### [WHAT THE TASK ASKS]
Reproduce the records below line for line, without changing any character.

### [GIVEN INFORMATION]
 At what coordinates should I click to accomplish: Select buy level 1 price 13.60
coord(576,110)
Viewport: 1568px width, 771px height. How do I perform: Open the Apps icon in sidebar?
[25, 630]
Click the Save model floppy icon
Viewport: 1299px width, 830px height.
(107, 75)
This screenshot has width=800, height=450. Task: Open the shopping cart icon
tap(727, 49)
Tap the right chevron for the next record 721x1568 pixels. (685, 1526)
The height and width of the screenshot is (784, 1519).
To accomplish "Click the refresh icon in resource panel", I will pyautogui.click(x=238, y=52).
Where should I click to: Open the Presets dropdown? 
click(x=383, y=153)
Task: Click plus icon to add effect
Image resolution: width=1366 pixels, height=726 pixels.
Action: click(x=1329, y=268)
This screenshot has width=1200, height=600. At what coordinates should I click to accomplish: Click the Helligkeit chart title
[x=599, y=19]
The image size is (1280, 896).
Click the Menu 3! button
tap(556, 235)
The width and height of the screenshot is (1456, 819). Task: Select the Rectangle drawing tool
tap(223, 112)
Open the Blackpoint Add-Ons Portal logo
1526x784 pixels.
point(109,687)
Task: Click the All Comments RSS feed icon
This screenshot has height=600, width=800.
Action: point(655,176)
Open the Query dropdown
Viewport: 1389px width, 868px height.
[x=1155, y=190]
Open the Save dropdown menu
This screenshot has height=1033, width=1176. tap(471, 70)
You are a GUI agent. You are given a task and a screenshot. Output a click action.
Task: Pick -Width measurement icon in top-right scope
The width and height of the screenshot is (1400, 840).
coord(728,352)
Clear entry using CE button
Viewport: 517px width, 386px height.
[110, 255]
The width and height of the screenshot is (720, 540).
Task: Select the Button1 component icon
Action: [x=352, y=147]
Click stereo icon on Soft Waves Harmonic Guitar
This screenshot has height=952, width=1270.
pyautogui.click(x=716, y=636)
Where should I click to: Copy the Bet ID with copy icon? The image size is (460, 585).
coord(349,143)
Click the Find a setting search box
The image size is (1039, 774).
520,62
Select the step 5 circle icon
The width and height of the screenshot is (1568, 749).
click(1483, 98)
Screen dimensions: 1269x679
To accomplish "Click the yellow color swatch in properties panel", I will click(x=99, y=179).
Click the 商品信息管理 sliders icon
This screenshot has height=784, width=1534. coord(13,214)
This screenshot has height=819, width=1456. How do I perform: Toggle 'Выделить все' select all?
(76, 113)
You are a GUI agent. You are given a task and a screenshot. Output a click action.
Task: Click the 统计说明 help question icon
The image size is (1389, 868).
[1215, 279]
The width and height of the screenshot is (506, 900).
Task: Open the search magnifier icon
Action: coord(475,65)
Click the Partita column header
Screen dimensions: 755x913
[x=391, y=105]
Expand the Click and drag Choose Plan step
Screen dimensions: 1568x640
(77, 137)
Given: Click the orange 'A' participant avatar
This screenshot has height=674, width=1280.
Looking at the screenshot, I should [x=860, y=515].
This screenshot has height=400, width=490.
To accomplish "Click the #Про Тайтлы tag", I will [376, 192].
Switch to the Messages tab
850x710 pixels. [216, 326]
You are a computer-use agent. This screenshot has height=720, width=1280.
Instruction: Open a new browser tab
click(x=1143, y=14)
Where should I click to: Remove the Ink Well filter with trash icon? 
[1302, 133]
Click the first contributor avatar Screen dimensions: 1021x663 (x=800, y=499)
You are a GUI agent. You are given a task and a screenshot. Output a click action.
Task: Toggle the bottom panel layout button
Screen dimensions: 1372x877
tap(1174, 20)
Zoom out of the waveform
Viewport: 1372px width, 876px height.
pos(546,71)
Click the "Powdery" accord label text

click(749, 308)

### [REPLY]
 At what coordinates should I click to accomplish: Select buy level 1 price 13.60
coord(576,110)
Viewport: 1568px width, 771px height. How do I perform: Open the Apps icon in sidebar?
[25, 630]
Click the Save model floppy icon
Viewport: 1299px width, 830px height.
(107, 75)
This screenshot has width=800, height=450. Task: Open the shopping cart icon
tap(727, 49)
Tap the right chevron for the next record 721x1568 pixels. (685, 1526)
The height and width of the screenshot is (784, 1519).
To accomplish "Click the refresh icon in resource panel", I will pyautogui.click(x=238, y=52).
Where should I click to: Open the Presets dropdown? 
click(x=383, y=153)
Task: Click plus icon to add effect
Image resolution: width=1366 pixels, height=726 pixels.
Action: click(x=1329, y=268)
This screenshot has width=1200, height=600. At what coordinates should I click to accomplish: Click the Helligkeit chart title
[x=599, y=19]
The image size is (1280, 896).
Click the Menu 3! button
tap(556, 235)
The width and height of the screenshot is (1456, 819). Task: Select the Rectangle drawing tool
tap(223, 112)
Open the Blackpoint Add-Ons Portal logo
1526x784 pixels.
point(109,687)
Task: Click the All Comments RSS feed icon
This screenshot has height=600, width=800.
Action: point(655,176)
Open the Query dropdown
Viewport: 1389px width, 868px height.
[x=1155, y=190]
Open the Save dropdown menu
This screenshot has height=1033, width=1176. tap(471, 70)
You are a GUI agent. You are given a task and a screenshot. Output a click action.
Task: Pick -Width measurement icon in top-right scope
The width and height of the screenshot is (1400, 840).
coord(728,352)
Clear entry using CE button
Viewport: 517px width, 386px height.
[110, 255]
The width and height of the screenshot is (720, 540).
Task: Select the Button1 component icon
Action: [x=352, y=147]
Click stereo icon on Soft Waves Harmonic Guitar
This screenshot has height=952, width=1270.
pyautogui.click(x=716, y=636)
Where should I click to: Copy the Bet ID with copy icon? The image size is (460, 585).
coord(349,143)
Click the Find a setting search box
The image size is (1039, 774).
520,62
Select the step 5 circle icon
The width and height of the screenshot is (1568, 749).
click(1483, 98)
Screen dimensions: 1269x679
To accomplish "Click the yellow color swatch in properties panel", I will click(x=99, y=179).
Click the 商品信息管理 sliders icon
This screenshot has height=784, width=1534. coord(13,214)
This screenshot has height=819, width=1456. How do I perform: Toggle 'Выделить все' select all?
(76, 113)
You are a GUI agent. You are given a task and a screenshot. Output a click action.
Task: Click the 统计说明 help question icon
The image size is (1389, 868).
[1215, 279]
The width and height of the screenshot is (506, 900).
Task: Open the search magnifier icon
Action: coord(475,65)
Click the Partita column header
Screen dimensions: 755x913
[x=391, y=105]
Expand the Click and drag Choose Plan step
Screen dimensions: 1568x640
(77, 137)
Given: Click the orange 'A' participant avatar
This screenshot has height=674, width=1280.
Looking at the screenshot, I should [x=860, y=515].
This screenshot has height=400, width=490.
To accomplish "Click the #Про Тайтлы tag", I will [376, 192].
Switch to the Messages tab
850x710 pixels. [216, 326]
You are a computer-use agent. This screenshot has height=720, width=1280.
Instruction: Open a new browser tab
click(x=1143, y=14)
Where should I click to: Remove the Ink Well filter with trash icon? 
[1302, 133]
Click the first contributor avatar Screen dimensions: 1021x663 (x=800, y=499)
You are a GUI agent. You are given a task and a screenshot. Output a click action.
Task: Toggle the bottom panel layout button
Screen dimensions: 1372x877
tap(1174, 20)
Zoom out of the waveform
Viewport: 1372px width, 876px height.
pos(546,71)
Click the "Powdery" accord label text

click(749, 308)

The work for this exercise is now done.